▸ **TEXT EXCERPT**:
======

QUICK INFO
| Difficulty | Intermediate |
| Time Required | 45-60 minutes |
| Prerequisites | Node.js 18+, Anthropic API key, TypeScript familiarity |
| Tools Needed | Claude Code CLI, @anthropic-ai/claude-agent-sdk |
What You'll Learn:
- Set up the Agent SDK and run your first query
- Build a code review agent that reads files and returns structured findings
- Create subagents for specialized tasks like security scanning
- Handle permissions, sessions, and custom tools via MCP
The Agent SDK is the infrastructure behind Claude Code, exposed as a library. You get the agent loop, built-in tools for filesystem operations, and context management. This guide walks through building a code review agent from scratch. You'll end up with something that scans a codebase, identifies issues, and returns structured feedback.

======

▸ **PROVIDED RECORDS**:
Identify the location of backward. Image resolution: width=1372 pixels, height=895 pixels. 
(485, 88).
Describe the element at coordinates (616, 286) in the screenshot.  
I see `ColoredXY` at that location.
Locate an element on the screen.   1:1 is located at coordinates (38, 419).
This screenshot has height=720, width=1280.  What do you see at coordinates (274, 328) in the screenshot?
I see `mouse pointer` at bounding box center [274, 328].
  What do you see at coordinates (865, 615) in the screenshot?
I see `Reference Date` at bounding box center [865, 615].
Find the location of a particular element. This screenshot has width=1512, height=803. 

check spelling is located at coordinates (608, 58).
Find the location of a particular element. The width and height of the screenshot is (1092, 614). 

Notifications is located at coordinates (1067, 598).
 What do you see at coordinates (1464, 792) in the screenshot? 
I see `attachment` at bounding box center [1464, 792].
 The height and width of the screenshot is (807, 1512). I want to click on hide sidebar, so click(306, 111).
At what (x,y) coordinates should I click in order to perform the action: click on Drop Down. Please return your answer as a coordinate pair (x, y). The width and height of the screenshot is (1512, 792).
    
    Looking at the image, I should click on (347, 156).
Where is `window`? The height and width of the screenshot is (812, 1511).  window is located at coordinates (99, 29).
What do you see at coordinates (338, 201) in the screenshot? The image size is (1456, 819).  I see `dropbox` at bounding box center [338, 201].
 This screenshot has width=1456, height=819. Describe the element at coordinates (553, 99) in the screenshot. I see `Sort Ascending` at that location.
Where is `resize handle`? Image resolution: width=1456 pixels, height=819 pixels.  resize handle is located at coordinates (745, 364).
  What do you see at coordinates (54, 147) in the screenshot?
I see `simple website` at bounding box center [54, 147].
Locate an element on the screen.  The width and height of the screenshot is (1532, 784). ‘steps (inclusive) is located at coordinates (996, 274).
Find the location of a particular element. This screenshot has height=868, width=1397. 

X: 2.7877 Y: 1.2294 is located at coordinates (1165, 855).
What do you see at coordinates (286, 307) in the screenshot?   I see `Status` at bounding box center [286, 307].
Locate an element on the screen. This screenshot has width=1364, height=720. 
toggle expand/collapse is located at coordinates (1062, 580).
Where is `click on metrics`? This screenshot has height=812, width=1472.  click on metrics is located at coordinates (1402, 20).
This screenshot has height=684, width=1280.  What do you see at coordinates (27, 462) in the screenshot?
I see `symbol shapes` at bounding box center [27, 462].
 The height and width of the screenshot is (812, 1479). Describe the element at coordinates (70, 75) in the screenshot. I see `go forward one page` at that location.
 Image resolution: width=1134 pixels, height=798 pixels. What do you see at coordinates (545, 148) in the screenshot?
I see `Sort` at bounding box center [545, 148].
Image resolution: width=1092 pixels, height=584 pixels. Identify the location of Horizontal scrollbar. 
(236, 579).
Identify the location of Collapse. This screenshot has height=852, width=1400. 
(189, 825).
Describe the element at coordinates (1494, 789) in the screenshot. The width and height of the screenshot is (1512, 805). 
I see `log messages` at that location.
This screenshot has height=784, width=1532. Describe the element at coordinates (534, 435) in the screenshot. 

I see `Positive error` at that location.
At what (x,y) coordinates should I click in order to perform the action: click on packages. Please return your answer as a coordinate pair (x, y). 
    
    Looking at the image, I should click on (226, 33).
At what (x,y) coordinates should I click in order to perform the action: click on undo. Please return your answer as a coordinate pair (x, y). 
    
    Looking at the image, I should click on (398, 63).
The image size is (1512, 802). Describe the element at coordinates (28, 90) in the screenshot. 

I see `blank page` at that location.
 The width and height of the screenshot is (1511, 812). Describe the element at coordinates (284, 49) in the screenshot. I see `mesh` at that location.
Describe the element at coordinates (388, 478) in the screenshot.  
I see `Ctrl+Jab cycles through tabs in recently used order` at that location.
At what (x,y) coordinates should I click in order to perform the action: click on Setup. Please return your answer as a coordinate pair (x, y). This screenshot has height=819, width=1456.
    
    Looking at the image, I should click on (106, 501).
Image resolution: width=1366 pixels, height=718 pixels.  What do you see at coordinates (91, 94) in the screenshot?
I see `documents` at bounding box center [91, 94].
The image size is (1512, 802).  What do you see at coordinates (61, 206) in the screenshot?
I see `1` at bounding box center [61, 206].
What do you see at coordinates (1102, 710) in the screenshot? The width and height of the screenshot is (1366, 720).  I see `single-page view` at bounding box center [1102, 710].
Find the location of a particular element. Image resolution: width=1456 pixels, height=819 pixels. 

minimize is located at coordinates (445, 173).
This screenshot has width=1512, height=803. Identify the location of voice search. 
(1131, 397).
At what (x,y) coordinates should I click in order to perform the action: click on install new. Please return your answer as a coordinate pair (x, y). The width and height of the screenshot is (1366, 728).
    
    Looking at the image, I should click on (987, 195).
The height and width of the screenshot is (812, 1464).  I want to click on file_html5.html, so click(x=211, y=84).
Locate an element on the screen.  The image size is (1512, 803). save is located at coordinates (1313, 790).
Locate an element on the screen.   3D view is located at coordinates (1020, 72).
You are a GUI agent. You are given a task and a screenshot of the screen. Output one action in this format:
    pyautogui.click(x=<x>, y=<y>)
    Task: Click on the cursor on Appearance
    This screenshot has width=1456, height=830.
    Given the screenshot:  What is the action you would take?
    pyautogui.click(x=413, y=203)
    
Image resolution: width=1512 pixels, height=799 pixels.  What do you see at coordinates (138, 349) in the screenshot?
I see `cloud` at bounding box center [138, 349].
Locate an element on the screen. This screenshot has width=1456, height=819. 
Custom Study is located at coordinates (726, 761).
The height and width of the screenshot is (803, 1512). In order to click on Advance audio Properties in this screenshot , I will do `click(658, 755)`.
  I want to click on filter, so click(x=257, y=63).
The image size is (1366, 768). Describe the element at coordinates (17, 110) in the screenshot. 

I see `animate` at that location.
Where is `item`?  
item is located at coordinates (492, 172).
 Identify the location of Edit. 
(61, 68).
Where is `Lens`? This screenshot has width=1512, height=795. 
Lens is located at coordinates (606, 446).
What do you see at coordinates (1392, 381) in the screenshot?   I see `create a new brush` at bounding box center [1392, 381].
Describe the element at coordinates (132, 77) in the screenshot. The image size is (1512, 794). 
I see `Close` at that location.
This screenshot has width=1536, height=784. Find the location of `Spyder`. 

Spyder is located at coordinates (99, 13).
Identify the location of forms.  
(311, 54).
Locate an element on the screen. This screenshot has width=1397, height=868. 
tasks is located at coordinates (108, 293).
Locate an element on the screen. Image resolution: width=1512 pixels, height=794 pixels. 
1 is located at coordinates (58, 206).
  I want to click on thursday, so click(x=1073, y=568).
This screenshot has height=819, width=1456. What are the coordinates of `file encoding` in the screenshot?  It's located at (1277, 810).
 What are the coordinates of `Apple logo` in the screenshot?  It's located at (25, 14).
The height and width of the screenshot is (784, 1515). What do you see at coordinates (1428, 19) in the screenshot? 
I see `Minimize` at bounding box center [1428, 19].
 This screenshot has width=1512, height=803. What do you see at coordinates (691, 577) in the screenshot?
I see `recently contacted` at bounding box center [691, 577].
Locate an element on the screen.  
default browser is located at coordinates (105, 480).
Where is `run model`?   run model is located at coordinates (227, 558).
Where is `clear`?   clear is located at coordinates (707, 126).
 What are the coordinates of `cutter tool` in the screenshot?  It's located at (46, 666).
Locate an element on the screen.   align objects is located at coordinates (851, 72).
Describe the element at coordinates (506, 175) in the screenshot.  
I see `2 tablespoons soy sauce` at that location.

======

▸ **PROBLEMS TO SOLVE**:
• A. Do these statements agree with the Agent SDK guide? For each, answer yes or no and quote the deciding words. (i) The guide takes 45 to 60 minutes. (ii) It expects familiarity with Python. (iii) The agent built in the guide returns structured feedback.
• B. Carry the Agent SDK guide forward, picking up right after its last sentence.
The records come from a separate source, not from the Agent SDK guide.

▸ **RESPONSES BY TASK**:
• A. (i) Yes: "45-60 minutes". (ii) No: "TypeScript familiarity". (iii) Yes: "returns structured feedback".

• B.
Getting Started
Install the Claude Code CLI first. The Agent SDK uses it as its runtime:
npm install -g @anthropic-ai/claude-code
Run claude in your terminal and follow the prompts to authenticate. Then set up your project:
mkdir code-review-agent && cd code-review-agent
npm init -y
npm install @anthropic-ai/claude-agent-sdk
npm install -D typescript @types/node tsx
Set your API key:
export ANTHROPIC_API_KEY=your-api-key
The SDK vs Raw API
If you've built agents with the raw Messages API, you know the loop: call the model, check if it wants a tool, execute the tool, feed the result back, repeat. The SDK handles this for you.
// Raw API: you manage the loop
let response = await client.messages.create({...});
while (response.stop_reason === "tool_use") {
const result = yourToolExecutor(response.tool_use);
response = await client.messages.create({ tool_result: result, ... });
}
// SDK: Claude manages it
for await (const message of query({ prompt: "Fix the bug in auth.py" })) {
console.log(message);
}
The SDK also gives you tools out of the box: Read, Write, Edit, Bash, Glob, Grep, WebSearch, WebFetch. You don't implement any of this yourself.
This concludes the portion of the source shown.